Vacuum birefringence in strong magnetic fields: (II) Complex refractive index from the lowest Landau level

• Vacuum birefringence and photon decay are described by the complex refractive index.
• Resummed photon vacuum polarization tensor in the lowest Landau level is used.
• Back reactions from the distorted Dirac sea are self-consistently taken into account.
• Self-consistent treatment drastically changes structure in photon energy dependence.
• Dependences on photon propagation angle and magnetic-field strength are presented.

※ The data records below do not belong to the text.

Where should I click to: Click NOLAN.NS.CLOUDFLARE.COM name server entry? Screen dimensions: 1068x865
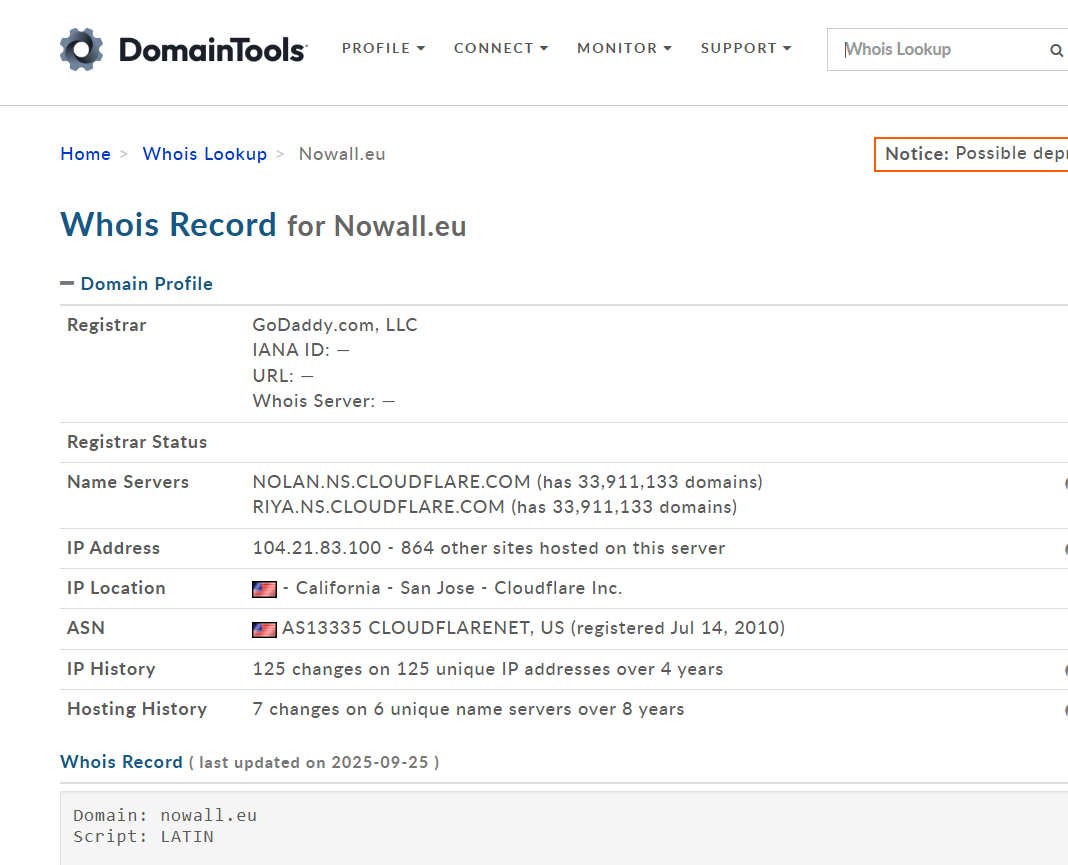[392, 482]
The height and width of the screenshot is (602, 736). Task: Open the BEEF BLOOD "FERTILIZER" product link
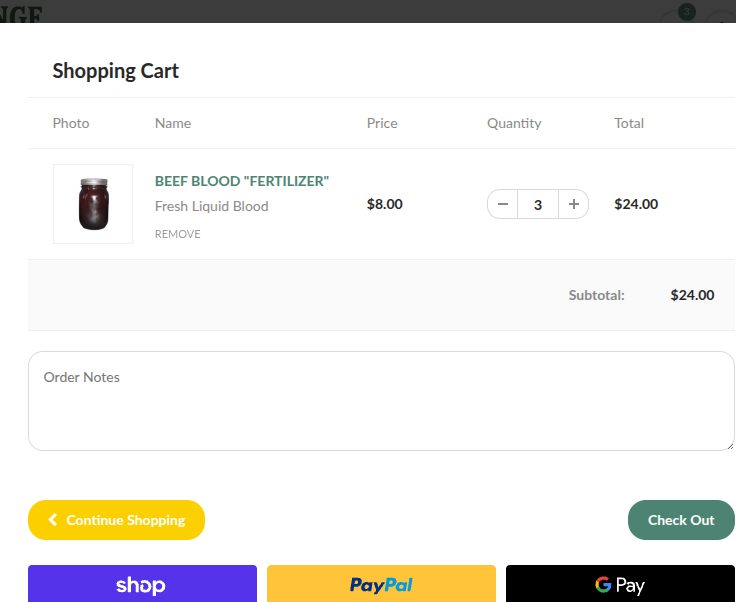tap(242, 181)
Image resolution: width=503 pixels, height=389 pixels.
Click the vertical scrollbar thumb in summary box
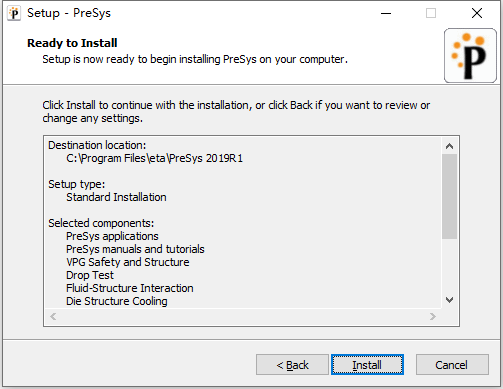449,196

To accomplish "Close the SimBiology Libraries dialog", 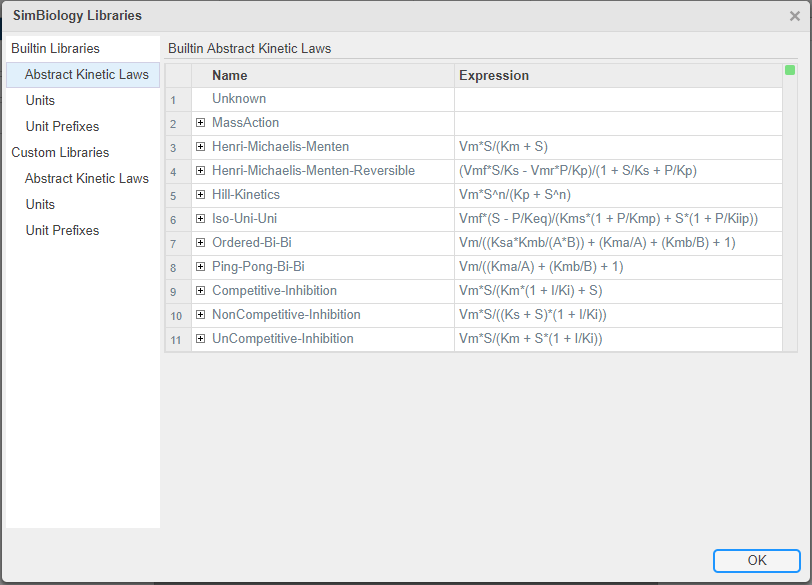I will 795,16.
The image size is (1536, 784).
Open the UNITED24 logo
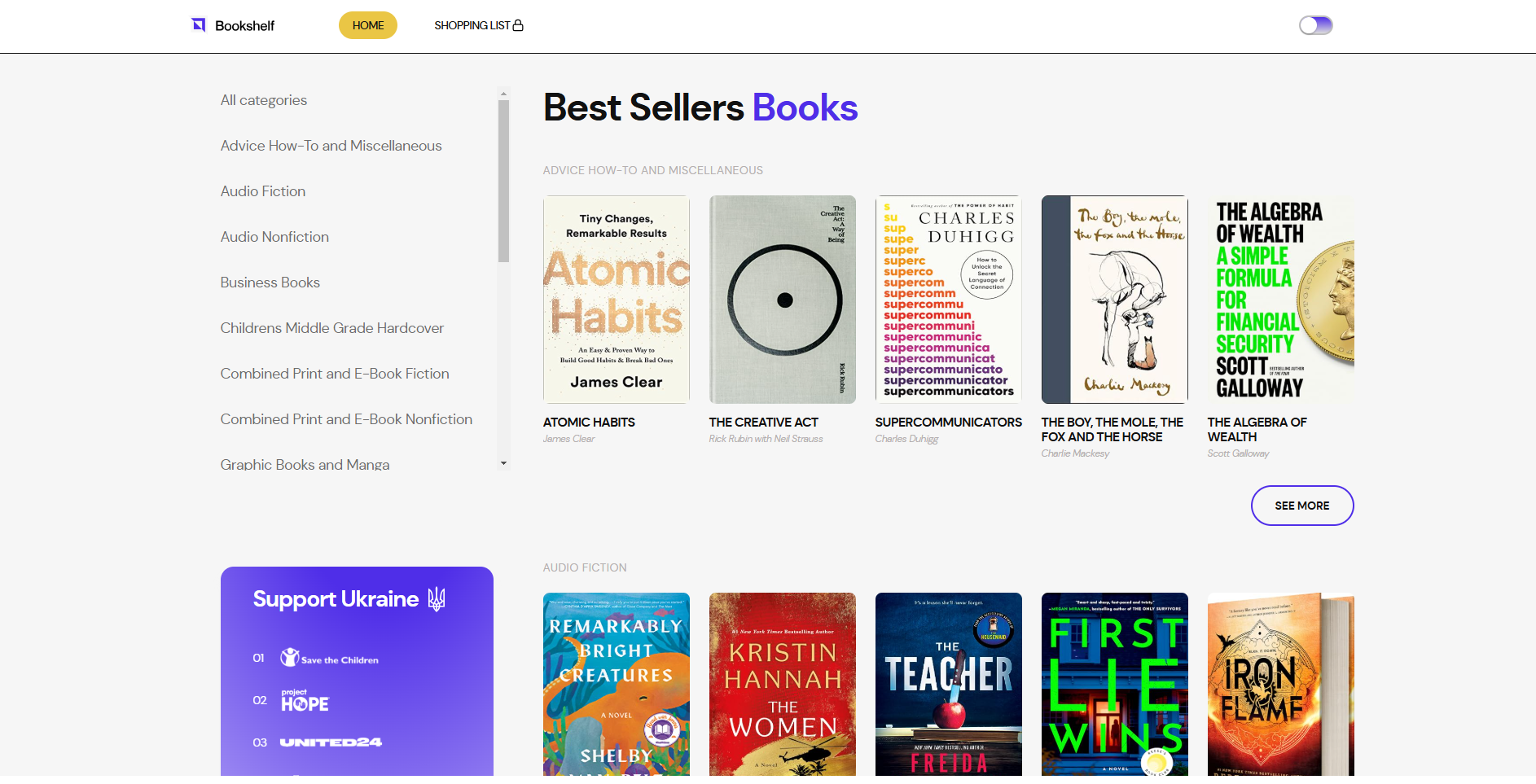point(331,742)

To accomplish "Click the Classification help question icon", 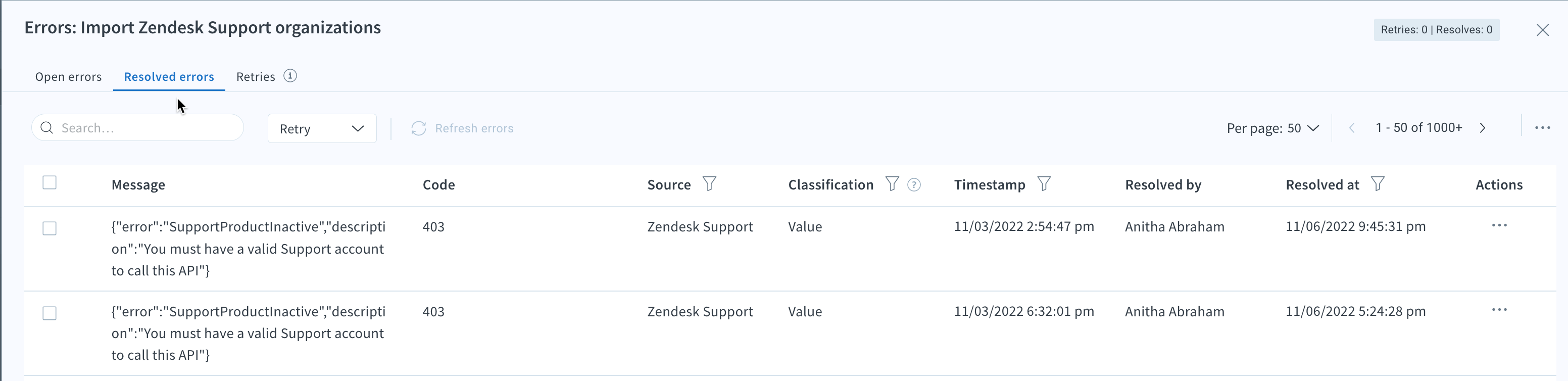I will [914, 185].
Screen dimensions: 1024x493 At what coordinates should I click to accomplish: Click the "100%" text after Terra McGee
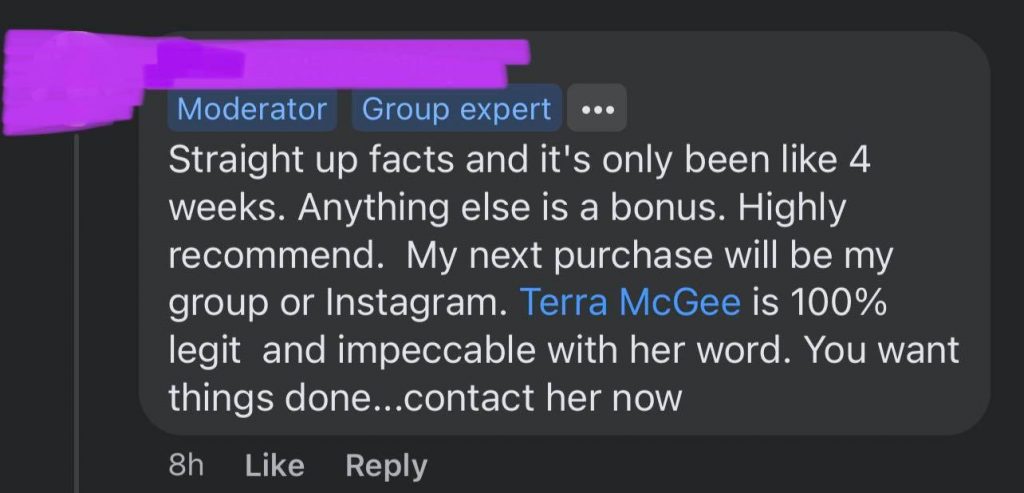coord(838,303)
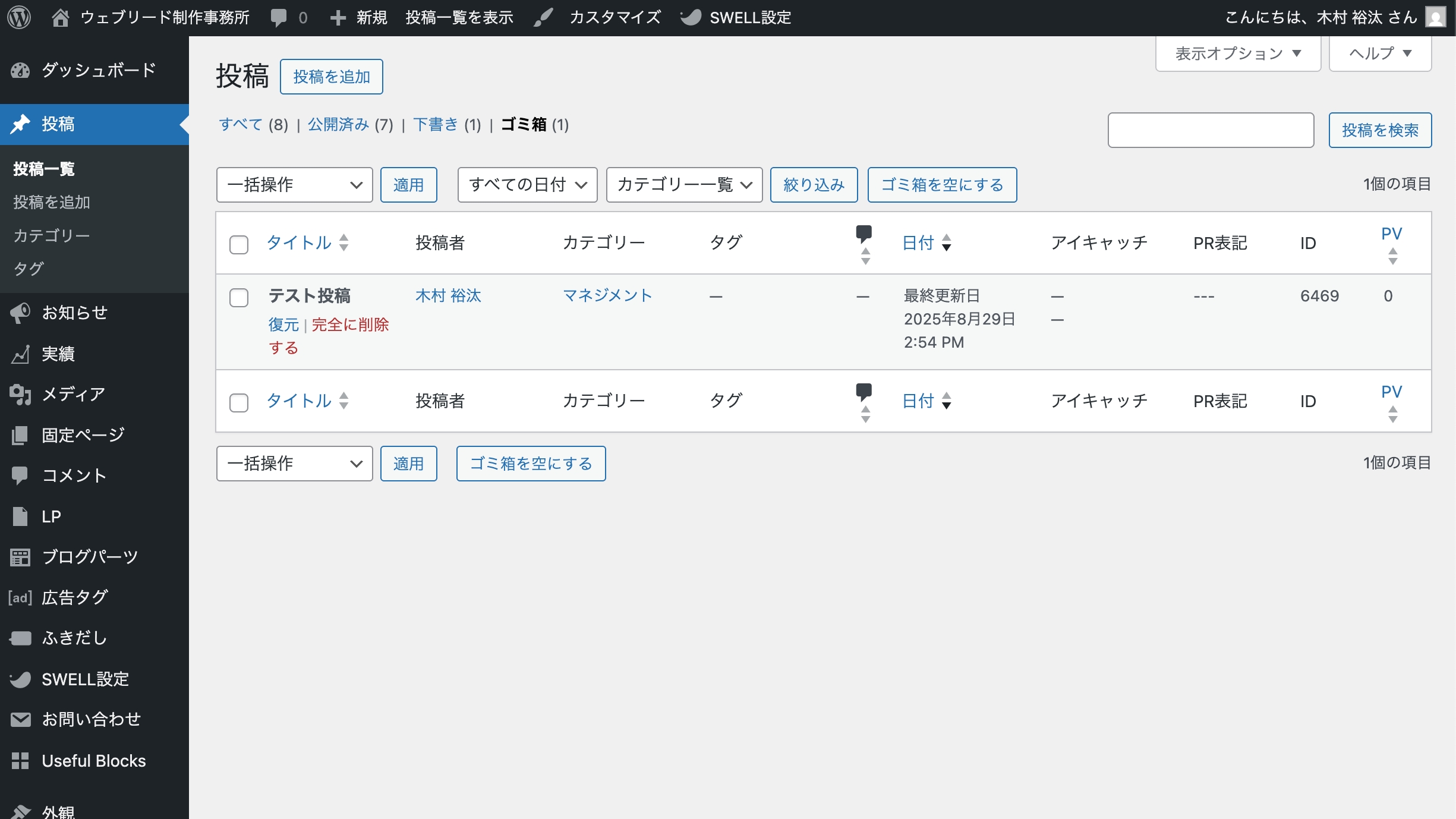1456x819 pixels.
Task: Click the 新規 plus icon to create content
Action: (338, 17)
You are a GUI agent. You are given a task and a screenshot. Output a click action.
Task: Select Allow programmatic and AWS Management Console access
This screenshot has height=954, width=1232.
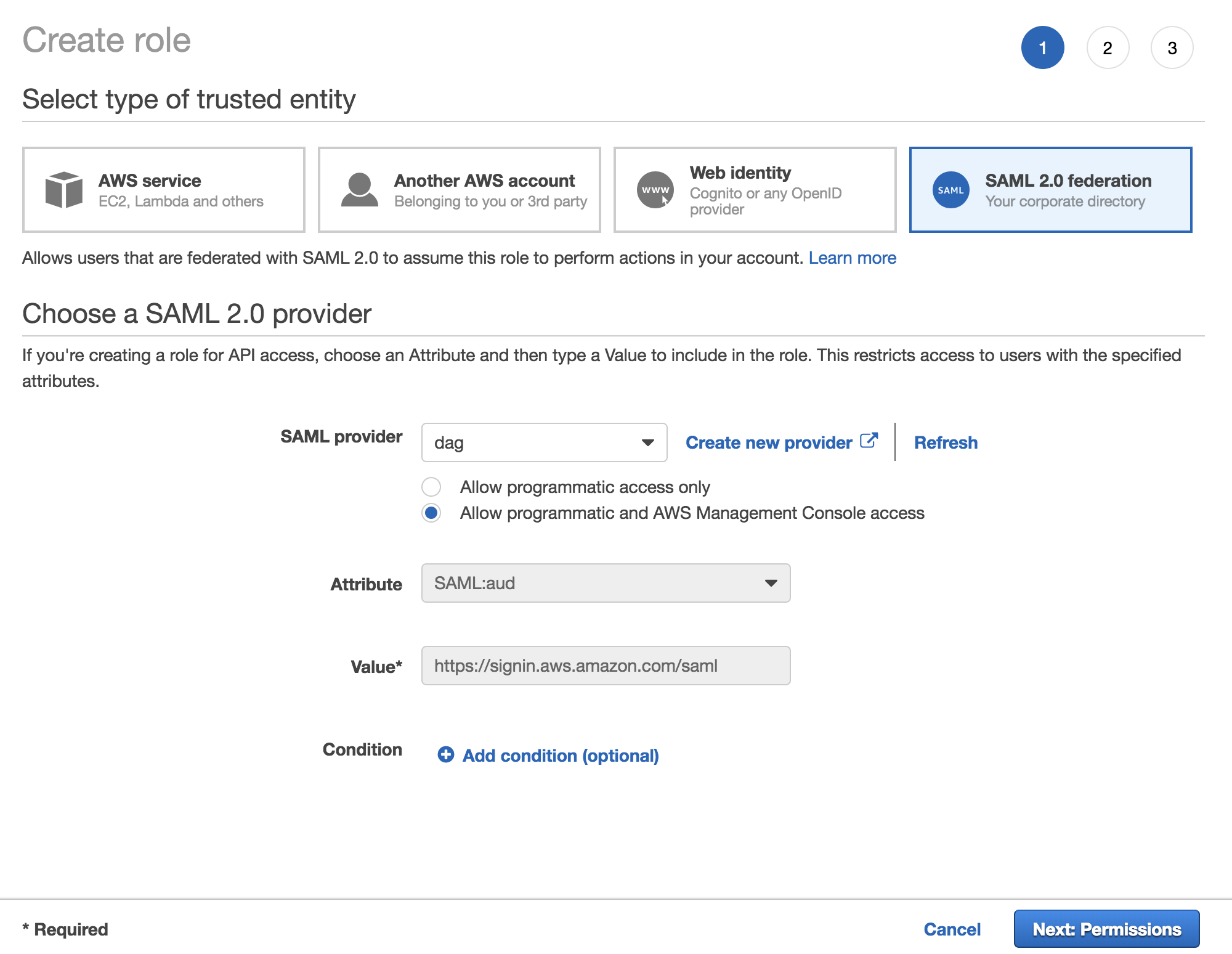click(x=431, y=513)
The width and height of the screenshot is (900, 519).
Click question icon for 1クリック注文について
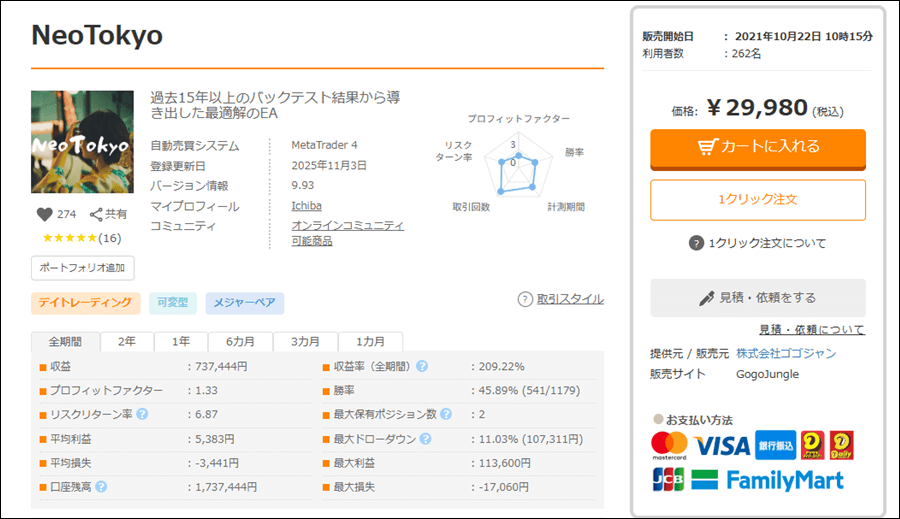tap(696, 243)
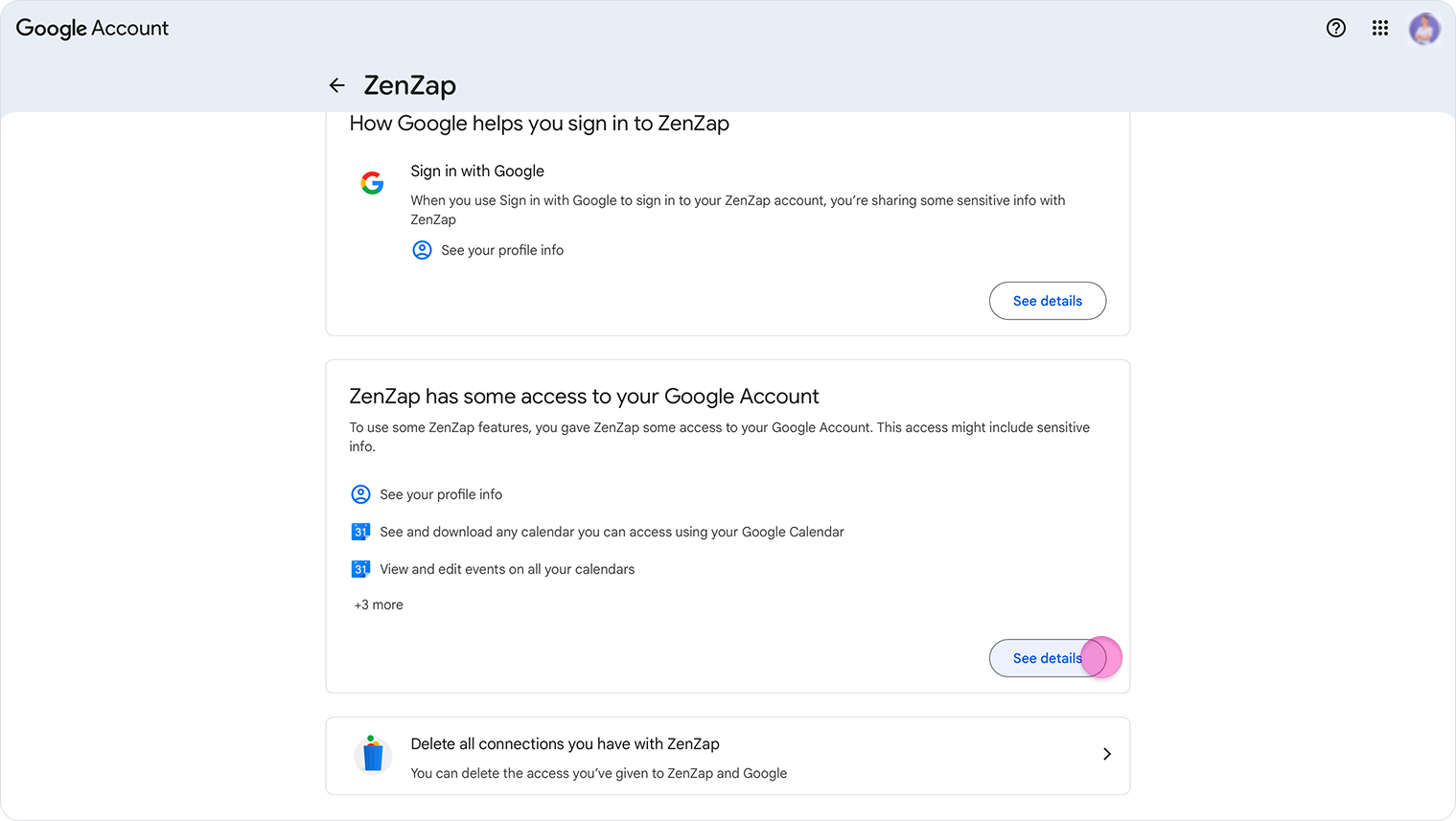Click the trash bin delete connections icon
Image resolution: width=1456 pixels, height=821 pixels.
click(x=373, y=755)
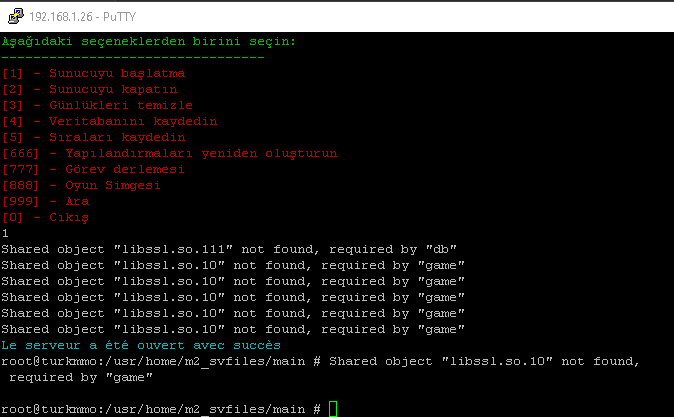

We compute the refractive indices of a photon propagating in strong magnetic fields on the basis of the analytic representation of the vacuum polarization tensor obtained in our previous paper. When the external magnetic field is strong enough for the fermion one-loop diagram of the polarization tensor to be approximated by the lowest Landau level, the propagating mode in parallel to the magnetic field is subject to modification: The refractive index deviates from unity and can be very large, and when the photon energy is large enough, the refractive index acquires an imaginary part indicating decay of a photon into a fermion–antifermion pair. We study dependences of the refractive index on the propagating angle and the magnetic-field strength. It is also emphasized that a self-consistent treatment of the equation which defines the refractive index is indispensable for accurate description of the refractive index. This self-consistent treatment physically corresponds to consistently including the effects of back reactions of the distorted Dirac sea in response to the incident photon.